__TASK BRIEF__: Quote the film review below word for word, from "Zemeckis doesn't fall" to "rampant cynicism. Godspeed.", inclusive.

__TEXT SHOWN__:
----

Taking a cue from Zelig, director Robert Zemeckis places Forrest in a vivid historical context — he talks with JFK, LBJ and Nixon, among other luminaries. The effects dazzle, though never at the expense of the story. Winston Groom, who wrote the 1986 novel, saw Forrest as a modern Candide, an optimist in the face of strong opposing evidence. But Groom is no Voltaire, and neither is screenwriter Eric Roth (Mr. Jones, Memories of Me), who blunts his satire with choking sentiment. It's Hanks who brings humor and unforced humanity to the literary conceit of Forrest, though the slim actor scarcely resembles the 6-foot-6-inch, 240-pound bruiser of the book.

In a college dorm with Jenny, who lets him touch her breast, the virginal Forrest ejaculates instantly, losing her interest and his self-respect. In the Army, Forrest saves his captain (Gary Sinise), whose legs are later amputated, and the captain resents him. Forrest is everything we admire in the American character — honest, brave, loyal — and the film's fierce irony is that nobody can stay around him for long.

Zemeckis doesn't fall into the trap of using Forrest as an ad for arrested development. He knows the limits of a holy fool who can't understand the hypocrisy of postwar America that this picaresque epic so powerfully reveals. The peace-love pretensions of the '60s are skewered as neatly as the greed decades that follow. But there is something of Forrest that Zemeckis would like to see rub off on us: his capacity for hope. It's an ambitious goal in this age of rampant cynicism. Godspeed.

----

__EXTRACTED RECORDS__:
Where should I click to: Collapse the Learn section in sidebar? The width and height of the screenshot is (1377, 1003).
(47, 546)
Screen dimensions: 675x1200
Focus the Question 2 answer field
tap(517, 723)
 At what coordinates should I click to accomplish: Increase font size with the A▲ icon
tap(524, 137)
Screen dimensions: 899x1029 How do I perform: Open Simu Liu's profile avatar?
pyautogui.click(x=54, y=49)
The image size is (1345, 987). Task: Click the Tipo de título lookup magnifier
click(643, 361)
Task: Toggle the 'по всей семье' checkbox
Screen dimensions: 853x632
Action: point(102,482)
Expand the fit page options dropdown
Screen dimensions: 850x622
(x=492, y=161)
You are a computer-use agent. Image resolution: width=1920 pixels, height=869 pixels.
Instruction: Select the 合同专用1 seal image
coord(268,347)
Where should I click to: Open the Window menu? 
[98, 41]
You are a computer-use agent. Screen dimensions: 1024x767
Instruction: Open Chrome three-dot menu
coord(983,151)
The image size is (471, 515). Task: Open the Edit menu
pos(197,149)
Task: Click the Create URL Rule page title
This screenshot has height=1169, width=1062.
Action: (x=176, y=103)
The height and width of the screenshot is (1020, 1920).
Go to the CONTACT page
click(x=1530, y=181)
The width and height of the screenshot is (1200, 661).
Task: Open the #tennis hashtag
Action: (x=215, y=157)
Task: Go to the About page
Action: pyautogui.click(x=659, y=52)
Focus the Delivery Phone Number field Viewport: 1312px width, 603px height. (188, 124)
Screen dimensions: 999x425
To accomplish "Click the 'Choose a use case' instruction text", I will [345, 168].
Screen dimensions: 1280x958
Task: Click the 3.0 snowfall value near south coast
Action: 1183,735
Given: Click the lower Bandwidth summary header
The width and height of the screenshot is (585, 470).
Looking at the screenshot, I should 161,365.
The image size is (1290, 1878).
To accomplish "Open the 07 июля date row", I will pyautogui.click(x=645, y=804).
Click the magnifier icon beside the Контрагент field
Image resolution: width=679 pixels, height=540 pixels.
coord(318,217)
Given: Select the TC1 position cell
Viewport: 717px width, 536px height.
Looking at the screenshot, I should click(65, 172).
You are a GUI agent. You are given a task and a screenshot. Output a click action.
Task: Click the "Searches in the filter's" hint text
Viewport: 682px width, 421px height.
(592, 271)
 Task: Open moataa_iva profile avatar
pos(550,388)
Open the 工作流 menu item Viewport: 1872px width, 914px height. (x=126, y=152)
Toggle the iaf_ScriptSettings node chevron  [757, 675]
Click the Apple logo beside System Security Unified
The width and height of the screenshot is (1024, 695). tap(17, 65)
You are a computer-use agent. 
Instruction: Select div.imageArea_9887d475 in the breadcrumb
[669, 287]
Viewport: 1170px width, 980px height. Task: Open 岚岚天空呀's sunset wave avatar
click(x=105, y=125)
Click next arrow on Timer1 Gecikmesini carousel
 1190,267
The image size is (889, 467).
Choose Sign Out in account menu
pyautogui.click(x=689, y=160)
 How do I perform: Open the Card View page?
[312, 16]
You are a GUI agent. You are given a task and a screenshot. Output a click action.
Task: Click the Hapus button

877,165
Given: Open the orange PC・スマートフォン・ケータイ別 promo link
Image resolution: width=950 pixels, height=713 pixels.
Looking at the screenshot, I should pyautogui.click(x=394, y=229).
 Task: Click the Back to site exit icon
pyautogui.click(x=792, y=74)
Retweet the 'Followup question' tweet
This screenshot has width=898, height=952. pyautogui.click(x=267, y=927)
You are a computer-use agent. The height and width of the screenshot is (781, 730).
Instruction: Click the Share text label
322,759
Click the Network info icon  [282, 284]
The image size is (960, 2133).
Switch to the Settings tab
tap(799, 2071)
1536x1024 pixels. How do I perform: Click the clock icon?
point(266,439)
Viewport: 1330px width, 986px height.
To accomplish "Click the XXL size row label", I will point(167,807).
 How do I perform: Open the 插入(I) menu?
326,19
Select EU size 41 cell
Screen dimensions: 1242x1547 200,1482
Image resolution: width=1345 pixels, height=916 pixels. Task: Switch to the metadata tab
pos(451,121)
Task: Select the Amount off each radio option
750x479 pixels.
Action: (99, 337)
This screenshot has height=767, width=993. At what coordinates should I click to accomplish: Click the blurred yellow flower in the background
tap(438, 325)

----

__ANSWER__:
Zemeckis doesn't fall into the trap of using Forrest as an ad for arrested development. He knows the limits of a holy fool who can't understand the hypocrisy of postwar America that this picaresque epic so powerfully reveals. The peace-love pretensions of the '60s are skewered as neatly as the greed decades that follow. But there is something of Forrest that Zemeckis would like to see rub off on us: his capacity for hope. It's an ambitious goal in this age of rampant cynicism. Godspeed.